He does not use focus groups. What would be the point? What focus group would have given a thumbs up for a commercial that includes the phrase "total heinous garbage"?

"Heinous" and "garbage" are words that Dell Schanze likes. Also sentences like "I have kicked the snot out of all my competitors."

"Hey, this is Super Dell from Towww-tally Awwwwwesome Computers," his voice squawks and squeaks across the airwaves. Here is Schanze singing a doo-wop song that ends with the line "You'll get yourself some quality and not a piece of pooh." Here he is on TV hopping around the screen, reciting a chant that begins "The wonderful thing about Tiggers" and ends with "I don't know where this is going."

Schanze, you may not be surprised to learn, makes his own commercials. In this way he's Utah's latest incarnation of Mr. Mac, if you can picture Mr. Mac as a hyperactive seventh-grade boy who sells computers instead of two-pants suits.

Like Mr. Mac and the Gadgets Guy and T. ("Thaaank Yewwww!") Buff and Duane Brown before him — and like his own competitor/sidekick Dan "The Laptop Man" Young — Schanze makes the kind of commercials we all love to hate.

Every market has one: the retailer who stacks 'em deep and sells 'em cheap, who gets your attention by getting in your face, or by reciting his lines like a robot. Even if you don't want to buy a computer or a suit or a new Chevy, you can't avoid these people, especially when, as in Schanze's case, their advertising budget is $50,000 a month.

More often than not, they turn out to be merely a blip on the local advertising radar — out of business after several months or years. But sometimes, as with "Mr.

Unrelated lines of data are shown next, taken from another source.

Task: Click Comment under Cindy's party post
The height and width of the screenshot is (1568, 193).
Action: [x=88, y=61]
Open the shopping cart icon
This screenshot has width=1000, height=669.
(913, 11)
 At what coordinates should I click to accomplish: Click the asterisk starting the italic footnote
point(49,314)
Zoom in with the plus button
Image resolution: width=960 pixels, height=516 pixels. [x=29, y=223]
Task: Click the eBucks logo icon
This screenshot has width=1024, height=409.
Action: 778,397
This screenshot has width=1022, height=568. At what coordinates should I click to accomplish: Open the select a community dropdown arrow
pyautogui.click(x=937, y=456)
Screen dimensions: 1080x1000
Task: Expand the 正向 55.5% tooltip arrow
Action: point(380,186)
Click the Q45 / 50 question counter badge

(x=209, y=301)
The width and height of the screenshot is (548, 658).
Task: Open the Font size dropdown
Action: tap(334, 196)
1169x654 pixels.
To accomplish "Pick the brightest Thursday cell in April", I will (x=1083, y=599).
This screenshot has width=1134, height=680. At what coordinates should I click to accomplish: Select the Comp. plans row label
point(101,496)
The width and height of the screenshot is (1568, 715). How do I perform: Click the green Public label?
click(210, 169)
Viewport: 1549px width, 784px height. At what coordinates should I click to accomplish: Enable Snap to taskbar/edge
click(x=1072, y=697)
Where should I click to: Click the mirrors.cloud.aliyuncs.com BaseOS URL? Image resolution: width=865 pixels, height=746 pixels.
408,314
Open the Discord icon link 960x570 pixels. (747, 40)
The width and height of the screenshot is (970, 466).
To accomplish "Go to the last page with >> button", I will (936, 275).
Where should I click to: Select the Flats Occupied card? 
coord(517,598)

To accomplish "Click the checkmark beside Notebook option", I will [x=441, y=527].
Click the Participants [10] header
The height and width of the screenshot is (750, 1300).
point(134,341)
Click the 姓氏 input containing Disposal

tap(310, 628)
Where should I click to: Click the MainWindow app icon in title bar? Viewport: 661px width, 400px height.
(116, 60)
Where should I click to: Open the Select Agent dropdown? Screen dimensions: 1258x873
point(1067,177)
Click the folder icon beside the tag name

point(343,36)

Mac" Christensen, their longevity on the airwaves enables them to evolve into local pop culture icons.

Although the people who make "real" ads complain that he's doing it all wrong, Schanze is, as KALL radio sales manager Keith Pasker says, "laughing all the way to the bank." This winter, four years after airing his first commercial, he is opening his seventh computer store and has plans to go regional, then national and then, as he puts it, to achieve "world domination."

Part Bill Gates and part "Bill and Ted's Excellent Adventure," the 31-year-old Schanze sells between $2 million and $3 million worth of computers a month to customers he addresses as "dude."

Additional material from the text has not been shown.